Exercise details :: Copy the lines below exactly. Start at the first and finish with the line containing "Open the user".

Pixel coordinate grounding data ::
+ + + + + + +
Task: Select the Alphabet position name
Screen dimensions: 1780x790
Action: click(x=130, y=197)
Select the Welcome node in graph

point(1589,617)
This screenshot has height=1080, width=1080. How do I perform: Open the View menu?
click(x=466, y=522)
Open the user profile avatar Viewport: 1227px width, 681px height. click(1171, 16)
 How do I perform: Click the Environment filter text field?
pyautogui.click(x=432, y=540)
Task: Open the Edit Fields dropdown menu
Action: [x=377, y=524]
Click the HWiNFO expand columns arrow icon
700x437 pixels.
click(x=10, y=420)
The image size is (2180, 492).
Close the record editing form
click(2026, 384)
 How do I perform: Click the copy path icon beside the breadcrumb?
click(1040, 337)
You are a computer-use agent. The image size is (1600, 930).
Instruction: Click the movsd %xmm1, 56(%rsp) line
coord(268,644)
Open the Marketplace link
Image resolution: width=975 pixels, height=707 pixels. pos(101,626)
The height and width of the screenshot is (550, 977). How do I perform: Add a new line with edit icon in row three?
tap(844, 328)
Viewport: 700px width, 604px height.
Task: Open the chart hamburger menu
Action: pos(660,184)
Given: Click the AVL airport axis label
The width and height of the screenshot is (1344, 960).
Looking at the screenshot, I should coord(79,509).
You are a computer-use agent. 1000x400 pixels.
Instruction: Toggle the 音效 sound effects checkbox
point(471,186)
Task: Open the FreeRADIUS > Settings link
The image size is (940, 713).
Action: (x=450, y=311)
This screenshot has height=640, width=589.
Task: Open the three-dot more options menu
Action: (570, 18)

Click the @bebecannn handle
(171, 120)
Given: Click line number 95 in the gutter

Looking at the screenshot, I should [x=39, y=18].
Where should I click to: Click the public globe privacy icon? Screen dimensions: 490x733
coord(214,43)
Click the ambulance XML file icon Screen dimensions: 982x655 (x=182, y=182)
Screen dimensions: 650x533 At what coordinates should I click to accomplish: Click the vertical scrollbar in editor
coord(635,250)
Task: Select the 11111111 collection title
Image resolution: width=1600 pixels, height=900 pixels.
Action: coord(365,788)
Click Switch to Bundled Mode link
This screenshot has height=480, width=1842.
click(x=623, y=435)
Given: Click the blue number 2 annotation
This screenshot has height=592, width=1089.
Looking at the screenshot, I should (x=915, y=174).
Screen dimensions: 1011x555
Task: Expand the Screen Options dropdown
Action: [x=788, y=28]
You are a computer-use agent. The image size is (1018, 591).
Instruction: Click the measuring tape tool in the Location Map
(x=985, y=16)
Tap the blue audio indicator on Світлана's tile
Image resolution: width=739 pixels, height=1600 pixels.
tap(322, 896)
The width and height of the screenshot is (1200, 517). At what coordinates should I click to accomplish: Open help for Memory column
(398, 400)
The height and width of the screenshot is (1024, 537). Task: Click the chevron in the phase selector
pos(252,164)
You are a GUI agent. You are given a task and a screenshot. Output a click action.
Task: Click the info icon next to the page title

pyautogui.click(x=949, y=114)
+ + + + + + +
Output of the task ::
Task: Select the Alphabet position name
Screen dimensions: 1780x790
Action: click(x=130, y=197)
Select the Welcome node in graph

point(1589,617)
This screenshot has height=1080, width=1080. How do I perform: Open the View menu?
click(x=466, y=522)
Open the user profile avatar Viewport: 1227px width, 681px height. click(1171, 16)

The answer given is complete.